The `updateL!` function is now defined (in `src/pls.jl`) as
```{julia;eval=false}
function updateL!(m::LinearMixedModel{T}) where T
trms = m.trms
A = m.A
Ldat = m.L.data
nblk = nblocks(A, 2)
for j in 1:nblk
Ljj = scaleInflate!(Ldat[Block(j, j)], A[Block(j, j)], trms[j])
LjjH = isa(Ljj, Diagonal) ? Ljj : Hermitian(Ljj, :L)
for jj in 1:(j - 1)
rankUpdate!(-one(T), Ldat[Block(j, jj)], LjjH)
end
cholUnblocked!(Ljj, Val{:L})
for i in (j + 1):nblk
Lij = Λc_mul_B!(trms[i], A_mul_Λ!(copyto!(Ldat[Block(i, j)], A[Block(i, j)]), trms[j]))
for jj in 1:(j - 1)
αβA_mul_Bc!(-one(T), Ldat[Block(i, jj)], Ldat[Block(j, jj)], one(T), Lij)
end
rdiv!(Lij, isa(Ljj, Diagonal) ? Ljj : LowerTriangular(Ljj)')
end
end
m
end
```
It relies on having appropriate methods for `scaleInflate!`, `rankUpdate!`, `cholUnblocked!`, `Λc_mul_B!`, `A_mul_Λ!`, `αβA_mul_Bc!` and `rdiv!`.
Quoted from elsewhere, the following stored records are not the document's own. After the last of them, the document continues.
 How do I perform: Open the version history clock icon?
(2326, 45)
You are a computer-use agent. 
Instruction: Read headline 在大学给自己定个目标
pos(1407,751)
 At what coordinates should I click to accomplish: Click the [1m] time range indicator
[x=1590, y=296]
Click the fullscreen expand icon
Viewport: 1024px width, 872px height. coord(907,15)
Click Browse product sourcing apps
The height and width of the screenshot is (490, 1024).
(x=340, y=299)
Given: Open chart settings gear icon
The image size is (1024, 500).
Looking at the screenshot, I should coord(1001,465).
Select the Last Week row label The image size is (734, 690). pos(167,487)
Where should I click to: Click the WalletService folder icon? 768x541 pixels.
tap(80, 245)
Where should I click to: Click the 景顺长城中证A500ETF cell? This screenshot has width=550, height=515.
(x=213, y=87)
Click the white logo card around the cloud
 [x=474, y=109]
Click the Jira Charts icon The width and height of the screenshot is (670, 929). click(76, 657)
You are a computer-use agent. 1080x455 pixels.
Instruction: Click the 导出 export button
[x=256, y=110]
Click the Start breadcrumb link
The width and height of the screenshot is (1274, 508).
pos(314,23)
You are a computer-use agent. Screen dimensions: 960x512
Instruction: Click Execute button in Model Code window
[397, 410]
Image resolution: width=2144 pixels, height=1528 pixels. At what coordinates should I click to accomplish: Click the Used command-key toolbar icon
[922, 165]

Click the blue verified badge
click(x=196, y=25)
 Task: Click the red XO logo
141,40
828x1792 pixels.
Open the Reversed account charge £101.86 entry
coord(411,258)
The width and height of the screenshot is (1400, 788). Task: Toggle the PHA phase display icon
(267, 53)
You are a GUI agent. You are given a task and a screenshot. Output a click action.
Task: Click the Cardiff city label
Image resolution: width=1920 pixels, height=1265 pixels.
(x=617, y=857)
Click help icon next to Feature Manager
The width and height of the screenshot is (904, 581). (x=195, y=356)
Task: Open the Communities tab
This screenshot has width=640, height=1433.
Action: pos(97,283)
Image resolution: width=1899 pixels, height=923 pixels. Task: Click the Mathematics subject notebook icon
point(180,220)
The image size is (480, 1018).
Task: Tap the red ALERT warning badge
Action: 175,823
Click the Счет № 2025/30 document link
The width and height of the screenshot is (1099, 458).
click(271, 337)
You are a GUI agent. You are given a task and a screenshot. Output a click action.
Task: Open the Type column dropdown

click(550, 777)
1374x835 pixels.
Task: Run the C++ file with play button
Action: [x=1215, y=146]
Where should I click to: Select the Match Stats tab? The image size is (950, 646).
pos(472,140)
All of the methods act in-place, as indicated by the `!` at the end of the name.
Making sure that all of the available methods are available is a bit tricky.
I keep accumulating examples but I don't have an exhaustive collection by any means so there may be situations that I have missed.
I appreciate it when users bring attention to a (reproducible, if possible) example that fails because then I know what I need to add.